The Smart phone app sends the following to the home server: http://arduinoip/?out=1&status=1. The out indicates the I/O port on the Arduino and the status can be either 1 (ON) or 0 (OFF). Figure 5(d) shows the temperature display on the app. The Manage schedule items (Figure 5.e) lists and manages the current devices which can be scheduled to operate at a specific time.

4.4. Hardware Implementation and Home Automation Devices

For proof of the concept, low cost and off the shelf electronics hardware is used to setup the test bench. The overall implementation diagram is illustrated in Figure 6.
Figure 6. Hardware architecture and implementation
The Arduino Uno and Ethernet shield were used to implement the micro Web-server for the Home gateway. Home gateway connects to the Internet according to the details provided in Section 4.1. The Arduino Uno is an open-source microcontroller that uses ATMEGA 328, an Atmel AVR processor which can be programmed by the computer in C language via USB port. Arduino Uno also has on-board 5 analog pins and 13 digital pins for input and output operations, supporting SPI and I2C which can be used to interface with other devices. The Ethernet module acts as a bridge to connect the Home Gateway to the local proxy. A conventional light switch was integrated with the Arduino using relays to demonstrate the switching capability as illustrated in our previous work[4] and an LM35 temperature sensor was used for temperature monitoring while a non-invasive 30A current sensor was utilized for power monitoring.
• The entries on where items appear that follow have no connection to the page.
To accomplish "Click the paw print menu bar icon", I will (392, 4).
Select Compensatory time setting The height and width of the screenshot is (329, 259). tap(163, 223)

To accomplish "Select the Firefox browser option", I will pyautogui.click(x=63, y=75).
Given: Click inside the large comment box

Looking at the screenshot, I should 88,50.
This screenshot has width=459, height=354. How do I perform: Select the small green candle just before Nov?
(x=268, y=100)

Details provided in[28] are used to successfully integrate the current sensor with the Arduino Uno. The hardware architecture presented is flexible and allows other home appliances and devices to be seamlessly integrated with minimal changes.

5. Conclusions

In this paper, a novel architecture for low cost and flexible home control and monitoring system using Android based Smart phone is proposed and implemented. The proposed architecture utilizes RESTful based Web services as an interoperable application layer for communicating between the remote user and the home devices. Any Android based Smart phone with built in support for Wi-Fi can be used to access and control the devices at home. When a Wi-Fi connection is not available, mobile cellular networks such as 3G or 4G can be used to access the system. Future works will focus on creating a wireless network between the home server and the home devices using Zigbee and implementation of voice commands for controlling the application via voice.
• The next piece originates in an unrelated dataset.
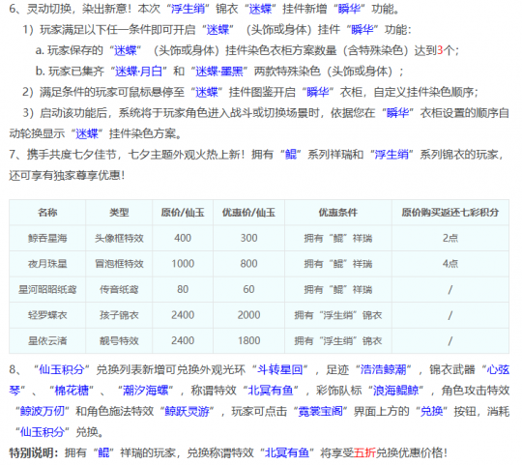Click the '原价购买返还七彩积分' column header
Screen dimensions: 522x465
coord(450,213)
The This work was supported by Priority Research Centers program through the National Research Foundation of Korea (NRF) funded by the Ministry of Education, Science and Technology (2009-0093828) and MKEC (The Ministry of Knowledge Economy), Korea, under the ITRC (Information Technology Research Center) supported program supervised by the NIPA, National IT Industry Promotion Agency (NIPA-2013-H0301-13-2005).

Conflict of Interests

The authors declare that there is no conflict of interests regarding the publication of this article.